EXCERPT
:::
He read the script and thought the dialog “atrocious” but was “intelligently laid out.”

“I was tired of playing the nice clean cut cowboy on Rawhide.” He said. I suppose the deciding factor may have been his wife Maggie who said “Clint says I’m good at spotting the woman’s angle to a story and I liked this one of the loner. Women want to be looked after and protected, and a man who can dominate a scene, handle himself at all odds, has instant appeal to women.”

Before Clint flew to Italy. He prepared his costume. He grabbed a couple of holsters, a pistol, and the boots from Rawhide. Toshiro Mifune has a toothpick in Yojimbo so Clint thought a cigarillo would be a nice touch (Eastwood is very health conscious and does not, did not smoke.) Now as far as the Poncho, Eastwood and Leone both say they came up with it, I tend to go with Clint on this one. Here’s why, as hair brained as my theory may be. When Clint went to college he thought about majoring in music, he’s a big fan of jazz. In the 50s and 60s Jazz and beatniks went together like Abbott and Costello and there were a lot of coffee house’s in Hollywood where one could see jazz and poetry, and I’m sure Clint frequented these places. The look for a beatniks at the time, we’re talking 1964, would be snug black jeans, an unshaven face and a Mexican poncho, or some kind of shaggy vest (which the stranger also wears, looks like a shearling Jacket liner) I don’t think that look was happening in Italy or Spain at the time. That’s my take anyway, as much as I love Leone.
:::
DATA BLOCK
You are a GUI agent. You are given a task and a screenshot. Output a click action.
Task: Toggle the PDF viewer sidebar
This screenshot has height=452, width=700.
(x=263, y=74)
:::
TO-DO LIST
1. In the passage about Clint Eastwood, what did he decide to use in place of the toothpick Toshiro Mifune has in Yojimbo?
2. Continue the passage about Clint Eastwood's costume from its last sentence.
The material above isn't needed here.

RESPONSES IN ORDER
1. A cigarillo.

2.
“I wanted to play it with an economy of words and create this whole feeling through attitude and movement.” -Clint Eastwood

When Sergio Leone was looking for a composer for the score he envisioned, Leone was thinking Angelo Lavagnino, who scored Colossus of Rhodes (Leone’s first film) and Orson Welles’ Othello and Chimes At Midnight, but producers Arrigo Colombo and Giorgio Papi (billed as Harry Colombo and George Papi) suggested he meet with Ennio Morricone first.

Ennio Morricone by this time was pretty much an established composer but had only done one western, Duello nel Texas (Gunfight At Redsands) a picture that can be argued as quite possibly the first Spaghetti Western and also a picture and score that Leone absolutely hated. He agreed to a meeting.

The meeting went well Morricone showed him a photo of the two of them from the same school class as children and Leone was amused… “but that still doesn’t get you the job. Your music for Duello nel Texas was extremely bad Dimitri Tiomkin”. “I agree,” Morricone replied “but I was asked to compose very bad Dimitri Tiomkin.”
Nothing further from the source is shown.